Leader Election In Raft

Raft is a consensus algorithm designed for understandability, the Raft paper is very accessible and easy to get through in a single reading. Raft has three components, leader election, log replication and safety, this article is about the first.

      stateDiagram
    [*] --> Follower
    Follower --> Candidate
    Candidate --> Leader
    Leader --> Follower
    Leader --> [*]

Peers in a Raft cluster can be in one of the following states; Follower, Candidate or Leader. All peers start of as followers and depending on circumstances which will be discussed later they can be promoted to Candidate and then Leader. A Raft cluster has a single leader. The diagram below shows the initial state of three peers; PeerA, PeerB and PeerC.

      classDiagram

    class PeerA {
        state: Follower
        votes: 0
        term: 0
        votedFor: -1
    }

    class PeerB {
        state: Follower
        votes: 0
        term: 0
        votedFor: -1
    }

    class PeerC {
        state: Follower
        votes: 0
        term: 0
        votedFor: -1
    }

Each peer has an election timer that goes off at randomized intervals. When the timer goes off the peer initiates an election by first promoting itself to Candidate, incrementing its term by 1 and voting for itself. It then start requesting for votes from other peers in the cluster. The randomized election timer avoids a situation where all peers start elections simultaneously leading to split brain.

      sequenceDiagram
    Note left of PeerA: Candiate

    PeerA -) PeerB: VoteRequest
    PeerA -) PeerC: VoteRequest
    PeerB --) PeerA: VoteRequestResponse
    PeerC --) PeerA: VoteRequestResponse

type VoteRequest struct {
    Term int
    CandidateId int
}

type VoteRequestResponse struct {
    Term int
    Granted bool
}

Peers only vote for a candidate if the candidate’s term property is equal to the peer’s term and the peer has not voted for another candidate in that term. If a peer receives a vote request from a candidate with an outdated term, they ignore the request. If enough peers have voted for the candidate, the candidate updates it state to Leader and starts sending heartbeats to other peers.

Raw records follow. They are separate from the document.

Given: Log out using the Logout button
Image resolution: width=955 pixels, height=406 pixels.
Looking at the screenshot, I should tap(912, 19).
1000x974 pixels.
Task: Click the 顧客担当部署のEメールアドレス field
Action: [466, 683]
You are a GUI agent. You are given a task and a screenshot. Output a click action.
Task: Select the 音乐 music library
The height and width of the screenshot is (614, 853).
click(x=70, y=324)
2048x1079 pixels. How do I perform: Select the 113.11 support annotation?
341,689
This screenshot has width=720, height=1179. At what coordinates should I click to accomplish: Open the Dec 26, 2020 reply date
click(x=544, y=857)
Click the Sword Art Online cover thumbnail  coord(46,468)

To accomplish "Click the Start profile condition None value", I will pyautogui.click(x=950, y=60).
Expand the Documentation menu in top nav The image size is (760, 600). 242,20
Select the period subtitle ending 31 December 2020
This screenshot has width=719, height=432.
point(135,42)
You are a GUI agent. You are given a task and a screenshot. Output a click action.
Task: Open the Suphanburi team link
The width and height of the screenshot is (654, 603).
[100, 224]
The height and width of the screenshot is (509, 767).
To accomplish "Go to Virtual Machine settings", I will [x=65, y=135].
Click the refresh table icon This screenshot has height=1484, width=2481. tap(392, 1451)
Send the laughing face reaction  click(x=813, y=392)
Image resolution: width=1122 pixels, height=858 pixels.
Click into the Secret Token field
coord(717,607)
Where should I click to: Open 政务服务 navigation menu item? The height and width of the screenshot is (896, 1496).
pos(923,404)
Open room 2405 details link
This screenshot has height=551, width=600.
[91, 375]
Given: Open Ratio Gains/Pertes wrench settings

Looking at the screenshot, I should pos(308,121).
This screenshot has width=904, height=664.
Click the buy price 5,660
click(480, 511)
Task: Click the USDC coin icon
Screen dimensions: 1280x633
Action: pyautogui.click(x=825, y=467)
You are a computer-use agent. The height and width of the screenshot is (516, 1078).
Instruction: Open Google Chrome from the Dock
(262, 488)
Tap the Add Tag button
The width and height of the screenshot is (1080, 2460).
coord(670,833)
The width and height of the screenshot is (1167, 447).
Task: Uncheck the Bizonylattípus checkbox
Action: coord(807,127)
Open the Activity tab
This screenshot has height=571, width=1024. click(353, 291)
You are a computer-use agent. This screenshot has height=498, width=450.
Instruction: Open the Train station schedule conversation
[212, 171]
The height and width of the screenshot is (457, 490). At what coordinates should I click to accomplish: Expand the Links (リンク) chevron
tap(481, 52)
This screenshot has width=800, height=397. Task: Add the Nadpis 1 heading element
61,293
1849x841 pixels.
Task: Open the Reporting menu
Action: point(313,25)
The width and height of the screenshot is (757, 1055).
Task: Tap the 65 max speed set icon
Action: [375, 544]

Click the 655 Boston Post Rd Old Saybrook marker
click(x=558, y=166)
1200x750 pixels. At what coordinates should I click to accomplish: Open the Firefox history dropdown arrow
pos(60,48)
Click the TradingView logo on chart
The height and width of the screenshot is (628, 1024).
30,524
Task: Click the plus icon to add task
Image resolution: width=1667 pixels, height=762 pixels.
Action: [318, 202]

When a peer receives a heartbeat and they were in state other than Follower and the term in the request is greater than theirs, they demote themselves to Follower. They also reset their election timer, this ensures no peer starts an election when there’s a valid leader in place. Heartbeats are AppendEntry requests with an empty EntryLog. A peer ignores a heartbeat if the term in the request is less than theirs.

      sequenceDiagram
Note left of PeerA: Leader

    PeerA -) PeerB: AppendRequest (heartbeat)
    PeerA -) PeerC: AppendRequest (heartbeat)
    PeerB --) PeerA: AppendRequestResponse
    PeerC --) PeerA: AppendRequestResponse

type AppendEntry struct {
    Term int
    entry LogEntry[]
}

type AppendEntryResponse struct {
    Term int
    Success bool
}

When a Candidate becomes a Leader it stops its election timer, since there is no point of holding an election and starts sending heartbeats to peers to establish its dominance. Peers that receive the heartbeat reset their election timer preventing them from initiating elections.

When a Leader goes down or is disconnected from peers in the cluster, some peer will start an election and become the Leader. When the disconnected Leader comes back on, it will try sending heartbeats to the other peers but those will be ignored. The old leader will see that the term property of AppendEntryResponse is newer than theirs and consequently they will demote themselves to follower.

The rule of thumb is that whenever a peer gets either a request or response with a newer term, they must demote themselves to Follower. There’s also another restriction, a candidate can win an election if its log contains all commited entries.